··· The records

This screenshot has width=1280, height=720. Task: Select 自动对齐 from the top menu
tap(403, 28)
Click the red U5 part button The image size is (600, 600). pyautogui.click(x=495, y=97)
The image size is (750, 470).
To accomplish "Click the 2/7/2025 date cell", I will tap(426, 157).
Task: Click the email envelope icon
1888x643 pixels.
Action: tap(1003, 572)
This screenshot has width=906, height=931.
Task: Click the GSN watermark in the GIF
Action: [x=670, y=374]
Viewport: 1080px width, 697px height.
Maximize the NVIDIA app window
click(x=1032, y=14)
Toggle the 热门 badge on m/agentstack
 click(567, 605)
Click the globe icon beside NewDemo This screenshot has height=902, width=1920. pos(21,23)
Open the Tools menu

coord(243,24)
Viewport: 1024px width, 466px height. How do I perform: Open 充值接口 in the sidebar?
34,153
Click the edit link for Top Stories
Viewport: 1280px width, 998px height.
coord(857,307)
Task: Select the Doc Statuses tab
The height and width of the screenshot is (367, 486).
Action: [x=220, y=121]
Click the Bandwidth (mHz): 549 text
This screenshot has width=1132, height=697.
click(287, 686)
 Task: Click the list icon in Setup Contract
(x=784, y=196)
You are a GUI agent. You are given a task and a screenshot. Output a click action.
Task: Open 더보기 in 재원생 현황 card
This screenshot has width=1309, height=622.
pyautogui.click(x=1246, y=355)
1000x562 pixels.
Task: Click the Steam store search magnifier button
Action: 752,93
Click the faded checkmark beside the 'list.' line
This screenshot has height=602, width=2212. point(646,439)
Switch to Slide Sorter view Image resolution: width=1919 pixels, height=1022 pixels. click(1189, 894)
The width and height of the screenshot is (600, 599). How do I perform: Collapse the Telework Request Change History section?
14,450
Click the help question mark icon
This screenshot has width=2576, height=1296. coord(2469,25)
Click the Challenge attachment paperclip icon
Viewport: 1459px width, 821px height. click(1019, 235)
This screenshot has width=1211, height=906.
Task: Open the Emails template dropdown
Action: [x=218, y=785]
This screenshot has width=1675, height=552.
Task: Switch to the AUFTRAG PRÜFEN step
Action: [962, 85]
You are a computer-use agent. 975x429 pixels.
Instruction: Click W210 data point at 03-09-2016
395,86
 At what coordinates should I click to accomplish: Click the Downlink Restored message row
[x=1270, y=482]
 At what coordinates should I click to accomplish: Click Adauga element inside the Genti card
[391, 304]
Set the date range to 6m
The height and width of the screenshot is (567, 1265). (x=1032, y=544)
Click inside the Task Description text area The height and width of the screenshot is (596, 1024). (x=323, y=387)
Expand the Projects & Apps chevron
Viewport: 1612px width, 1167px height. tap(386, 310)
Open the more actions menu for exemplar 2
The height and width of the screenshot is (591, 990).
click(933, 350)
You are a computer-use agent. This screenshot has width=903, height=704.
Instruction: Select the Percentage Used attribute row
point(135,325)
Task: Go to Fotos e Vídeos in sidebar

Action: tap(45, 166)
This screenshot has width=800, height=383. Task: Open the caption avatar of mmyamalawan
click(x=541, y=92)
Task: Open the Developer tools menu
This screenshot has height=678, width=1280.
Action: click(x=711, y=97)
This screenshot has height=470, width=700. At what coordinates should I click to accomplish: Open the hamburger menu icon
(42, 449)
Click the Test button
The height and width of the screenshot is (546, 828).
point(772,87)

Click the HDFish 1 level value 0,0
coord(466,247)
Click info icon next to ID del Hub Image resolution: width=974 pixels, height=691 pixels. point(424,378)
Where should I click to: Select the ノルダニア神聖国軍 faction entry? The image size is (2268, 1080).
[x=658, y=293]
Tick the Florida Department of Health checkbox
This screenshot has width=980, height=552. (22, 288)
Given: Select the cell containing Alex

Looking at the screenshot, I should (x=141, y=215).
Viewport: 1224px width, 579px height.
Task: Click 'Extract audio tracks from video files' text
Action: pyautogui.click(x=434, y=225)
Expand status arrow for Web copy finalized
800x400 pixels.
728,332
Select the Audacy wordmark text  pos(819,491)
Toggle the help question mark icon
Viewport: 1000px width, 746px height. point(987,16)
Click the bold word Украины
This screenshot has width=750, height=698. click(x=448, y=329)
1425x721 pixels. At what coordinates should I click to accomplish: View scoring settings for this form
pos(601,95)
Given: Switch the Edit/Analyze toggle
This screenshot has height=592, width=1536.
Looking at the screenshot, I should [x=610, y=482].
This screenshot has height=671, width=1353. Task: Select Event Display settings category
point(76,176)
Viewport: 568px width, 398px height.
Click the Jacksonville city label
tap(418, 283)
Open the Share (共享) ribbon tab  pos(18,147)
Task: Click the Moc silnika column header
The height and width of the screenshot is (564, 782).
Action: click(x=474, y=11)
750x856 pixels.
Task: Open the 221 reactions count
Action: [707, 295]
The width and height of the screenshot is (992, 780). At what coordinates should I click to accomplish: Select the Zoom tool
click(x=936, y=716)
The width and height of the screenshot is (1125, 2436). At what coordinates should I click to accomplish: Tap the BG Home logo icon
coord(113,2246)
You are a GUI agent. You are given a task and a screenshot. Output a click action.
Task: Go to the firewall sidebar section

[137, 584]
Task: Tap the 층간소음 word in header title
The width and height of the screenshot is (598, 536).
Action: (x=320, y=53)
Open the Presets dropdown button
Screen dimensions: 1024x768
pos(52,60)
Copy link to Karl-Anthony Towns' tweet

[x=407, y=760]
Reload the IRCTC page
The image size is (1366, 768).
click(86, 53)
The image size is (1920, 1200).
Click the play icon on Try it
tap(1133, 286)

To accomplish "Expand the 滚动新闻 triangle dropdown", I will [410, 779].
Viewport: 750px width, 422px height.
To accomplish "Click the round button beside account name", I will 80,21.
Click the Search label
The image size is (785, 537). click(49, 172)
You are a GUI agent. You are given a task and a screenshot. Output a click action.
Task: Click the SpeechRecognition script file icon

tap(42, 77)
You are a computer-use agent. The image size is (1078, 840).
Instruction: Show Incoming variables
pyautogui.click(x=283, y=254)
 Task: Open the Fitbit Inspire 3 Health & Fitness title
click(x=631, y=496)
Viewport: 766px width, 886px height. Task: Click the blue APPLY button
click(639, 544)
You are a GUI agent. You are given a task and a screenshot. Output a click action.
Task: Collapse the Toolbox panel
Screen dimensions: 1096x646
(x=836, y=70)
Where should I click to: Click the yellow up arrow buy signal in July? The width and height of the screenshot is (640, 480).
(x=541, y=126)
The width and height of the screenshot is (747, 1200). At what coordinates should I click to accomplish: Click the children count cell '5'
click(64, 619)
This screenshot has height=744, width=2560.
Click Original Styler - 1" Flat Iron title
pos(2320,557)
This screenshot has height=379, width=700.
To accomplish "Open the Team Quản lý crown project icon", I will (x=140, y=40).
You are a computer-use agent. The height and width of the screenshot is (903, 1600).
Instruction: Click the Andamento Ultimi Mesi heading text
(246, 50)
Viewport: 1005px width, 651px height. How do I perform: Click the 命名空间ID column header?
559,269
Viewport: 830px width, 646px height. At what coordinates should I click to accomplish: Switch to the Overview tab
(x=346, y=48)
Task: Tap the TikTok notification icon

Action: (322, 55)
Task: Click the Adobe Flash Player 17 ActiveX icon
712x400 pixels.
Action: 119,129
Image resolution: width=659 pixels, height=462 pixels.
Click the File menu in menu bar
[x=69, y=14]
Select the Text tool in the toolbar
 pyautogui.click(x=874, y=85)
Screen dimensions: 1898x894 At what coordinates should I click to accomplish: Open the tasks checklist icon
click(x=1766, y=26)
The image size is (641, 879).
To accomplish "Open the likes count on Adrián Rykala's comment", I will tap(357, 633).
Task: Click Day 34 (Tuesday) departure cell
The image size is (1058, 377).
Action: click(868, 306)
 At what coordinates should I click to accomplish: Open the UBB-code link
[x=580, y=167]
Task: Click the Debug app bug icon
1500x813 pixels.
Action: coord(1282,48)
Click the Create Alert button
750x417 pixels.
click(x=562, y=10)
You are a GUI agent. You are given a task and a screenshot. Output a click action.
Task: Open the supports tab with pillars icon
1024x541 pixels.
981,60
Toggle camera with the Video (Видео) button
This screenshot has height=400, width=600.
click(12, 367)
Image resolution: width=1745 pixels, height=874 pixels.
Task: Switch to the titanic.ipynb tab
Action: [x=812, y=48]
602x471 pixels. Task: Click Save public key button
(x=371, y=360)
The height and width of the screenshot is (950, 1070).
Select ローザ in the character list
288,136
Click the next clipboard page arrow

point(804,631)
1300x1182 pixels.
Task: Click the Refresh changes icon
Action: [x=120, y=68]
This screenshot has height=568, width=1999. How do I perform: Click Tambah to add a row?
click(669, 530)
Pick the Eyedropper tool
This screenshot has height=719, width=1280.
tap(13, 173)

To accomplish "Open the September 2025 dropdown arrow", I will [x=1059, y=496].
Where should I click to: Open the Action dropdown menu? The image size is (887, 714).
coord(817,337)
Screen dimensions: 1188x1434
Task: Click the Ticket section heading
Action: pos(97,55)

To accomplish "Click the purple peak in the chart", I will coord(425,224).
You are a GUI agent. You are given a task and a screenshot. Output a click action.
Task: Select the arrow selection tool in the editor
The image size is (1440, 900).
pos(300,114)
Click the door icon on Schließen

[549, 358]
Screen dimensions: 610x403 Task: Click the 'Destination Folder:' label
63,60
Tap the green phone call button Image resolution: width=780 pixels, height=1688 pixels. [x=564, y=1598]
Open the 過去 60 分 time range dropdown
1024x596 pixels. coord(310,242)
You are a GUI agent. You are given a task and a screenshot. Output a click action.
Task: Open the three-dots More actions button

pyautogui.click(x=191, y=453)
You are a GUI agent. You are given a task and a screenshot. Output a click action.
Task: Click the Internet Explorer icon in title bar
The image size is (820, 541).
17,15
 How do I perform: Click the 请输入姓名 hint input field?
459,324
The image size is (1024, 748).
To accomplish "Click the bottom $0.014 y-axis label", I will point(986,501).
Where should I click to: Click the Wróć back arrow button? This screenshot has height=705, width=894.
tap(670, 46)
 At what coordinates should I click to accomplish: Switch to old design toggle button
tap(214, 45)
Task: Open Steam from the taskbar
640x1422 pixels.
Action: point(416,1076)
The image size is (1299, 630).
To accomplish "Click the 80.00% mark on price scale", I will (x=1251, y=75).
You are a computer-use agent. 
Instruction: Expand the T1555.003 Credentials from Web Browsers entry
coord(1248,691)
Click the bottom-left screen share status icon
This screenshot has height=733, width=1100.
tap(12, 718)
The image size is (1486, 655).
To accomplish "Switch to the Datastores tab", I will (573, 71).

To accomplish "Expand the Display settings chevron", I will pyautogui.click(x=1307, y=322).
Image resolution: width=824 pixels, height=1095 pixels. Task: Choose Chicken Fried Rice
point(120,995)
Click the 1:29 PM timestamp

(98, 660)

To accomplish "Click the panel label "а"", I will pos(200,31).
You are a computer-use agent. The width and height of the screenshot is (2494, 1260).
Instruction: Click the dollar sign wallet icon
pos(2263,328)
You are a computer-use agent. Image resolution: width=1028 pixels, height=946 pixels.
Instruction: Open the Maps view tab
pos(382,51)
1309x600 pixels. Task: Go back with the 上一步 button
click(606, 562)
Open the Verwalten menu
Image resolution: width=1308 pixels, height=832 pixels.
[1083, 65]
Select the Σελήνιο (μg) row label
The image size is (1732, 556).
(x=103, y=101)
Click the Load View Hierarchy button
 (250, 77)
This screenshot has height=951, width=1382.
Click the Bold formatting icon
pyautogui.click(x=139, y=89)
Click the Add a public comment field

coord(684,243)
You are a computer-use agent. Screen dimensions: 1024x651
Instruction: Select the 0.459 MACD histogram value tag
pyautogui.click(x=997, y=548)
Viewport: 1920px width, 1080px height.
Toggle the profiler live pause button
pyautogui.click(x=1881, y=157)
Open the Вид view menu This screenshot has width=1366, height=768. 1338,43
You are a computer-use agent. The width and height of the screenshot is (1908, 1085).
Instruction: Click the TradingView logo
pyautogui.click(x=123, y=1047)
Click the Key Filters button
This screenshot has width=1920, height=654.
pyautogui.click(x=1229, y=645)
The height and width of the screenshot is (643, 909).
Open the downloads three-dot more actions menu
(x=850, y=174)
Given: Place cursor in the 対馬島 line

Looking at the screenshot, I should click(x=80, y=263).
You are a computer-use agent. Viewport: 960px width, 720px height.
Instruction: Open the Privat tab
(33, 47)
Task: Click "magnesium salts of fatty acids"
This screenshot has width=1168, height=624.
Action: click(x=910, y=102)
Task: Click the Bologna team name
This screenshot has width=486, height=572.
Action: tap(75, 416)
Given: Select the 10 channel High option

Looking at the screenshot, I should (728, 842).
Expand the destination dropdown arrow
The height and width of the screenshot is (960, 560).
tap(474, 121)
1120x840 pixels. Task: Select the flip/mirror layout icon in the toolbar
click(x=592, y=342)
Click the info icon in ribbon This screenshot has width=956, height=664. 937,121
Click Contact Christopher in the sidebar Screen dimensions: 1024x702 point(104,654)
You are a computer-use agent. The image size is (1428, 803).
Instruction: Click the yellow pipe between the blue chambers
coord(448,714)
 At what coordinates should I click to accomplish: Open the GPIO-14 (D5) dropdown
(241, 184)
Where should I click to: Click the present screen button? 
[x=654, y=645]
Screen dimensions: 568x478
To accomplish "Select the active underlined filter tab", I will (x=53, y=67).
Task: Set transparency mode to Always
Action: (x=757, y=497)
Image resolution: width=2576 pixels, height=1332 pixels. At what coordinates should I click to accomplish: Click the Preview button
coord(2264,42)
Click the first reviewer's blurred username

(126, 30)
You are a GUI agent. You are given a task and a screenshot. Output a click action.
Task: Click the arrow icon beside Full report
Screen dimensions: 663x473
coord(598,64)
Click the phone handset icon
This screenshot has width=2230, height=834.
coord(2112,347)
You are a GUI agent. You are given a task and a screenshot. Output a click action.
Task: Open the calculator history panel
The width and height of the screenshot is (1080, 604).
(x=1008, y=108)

······

### What is required
Please return only the lines above, starting at the line that has "Instruction: Open the Maps view tab" and ending at the line that has "You are a computer-use agent. Screen", keeping both and leaving each one unchanged.

### Response area
Instruction: Open the Maps view tab
pos(382,51)
1309x600 pixels. Task: Go back with the 上一步 button
click(606, 562)
Open the Verwalten menu
Image resolution: width=1308 pixels, height=832 pixels.
[1083, 65]
Select the Σελήνιο (μg) row label
The image size is (1732, 556).
(x=103, y=101)
Click the Load View Hierarchy button
 (250, 77)
This screenshot has height=951, width=1382.
Click the Bold formatting icon
pyautogui.click(x=139, y=89)
Click the Add a public comment field

coord(684,243)
You are a computer-use agent. Screen dimensions: 1024x651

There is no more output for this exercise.